Mientras las mujeres preparan la lana para hilar y los hombres regresan de pastorear al ganado, los viejos llevan un rato sentados alrededor del fuego hablando de cosas pasadas. Algunos niños se acercan a escucharles hablar. Hablan de lo que no está registrado en ningún lugar más que en sus memorias, de aquello que les contaban sus padres sobre sus orígenes, sobre lo que hubo antes, en la bruma del tiempo.

Hablan del Dios de sus antepasados y de cómo sigue siéndoles fiel. Todo ese conocimiento reside en la viva voz y en ningún lugar escrito, ni en piedra ni en pergamino. 

Algunos de aquellos niños piensan por primera vez en aquello que fue antes de que ellos nacieran. Todos llegaron a este mundo cuando ya estaba en marcha. Saben que hay un antes, de la misma manera que intuyen que habrá un después: del mismo modo que conocen el interminable baile del sol y de los días.
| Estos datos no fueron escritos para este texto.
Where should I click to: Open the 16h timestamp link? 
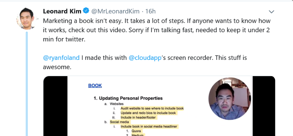coord(150,11)
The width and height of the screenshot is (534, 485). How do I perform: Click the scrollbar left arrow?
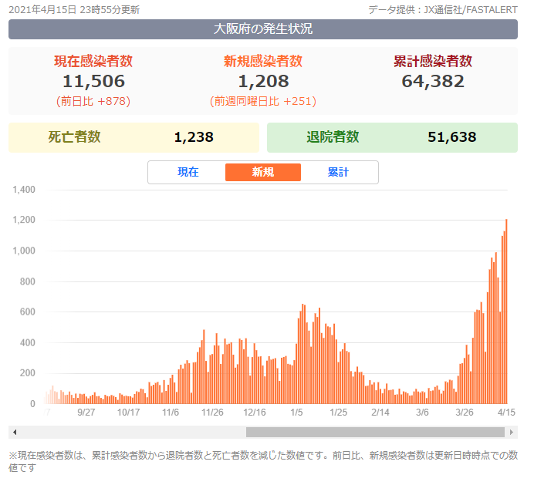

Fue en aquella época cuando la gente comenzó a darse cuenta de que había eternidad en sus corazones: por un lado, un anhelo de eternidad. Por otro lado, la conciencia de que formaban parte de algo mucho más grande que ellos mismos. A pesar de que sus días consistían, desde el nacimiento hasta la muerte, en ver y trabajar la misma tierra árida y subsistir con dificultad y esfuerzo, tienen esa profunda intuición de que hay algo más, de que lo hubo, y de que deben conservarlo de alguna manera. No son como los animales a los que cuidan. A sus ovejas no les preocupa lo que ocurre después de morir. ¿Por qué a ellos sí?

No hace mucho hablaba con un amigo del significado de uno de los versículos más enigmáticos de la Biblia para mí: Eclesiastés 3.11. Este texto no adolece de una gran complicación formal: “[Dios] ha puesto eternidad en el corazón de ellos”. Estuvimos un rato intentando dilucidar lo que podía haber en el fondo de eso, porque en su forma sintáctica y en su lenguaje es muy sencilla. Sin embargo, el fondo y lo que esconden las palabras tienen una hermosa profundidad.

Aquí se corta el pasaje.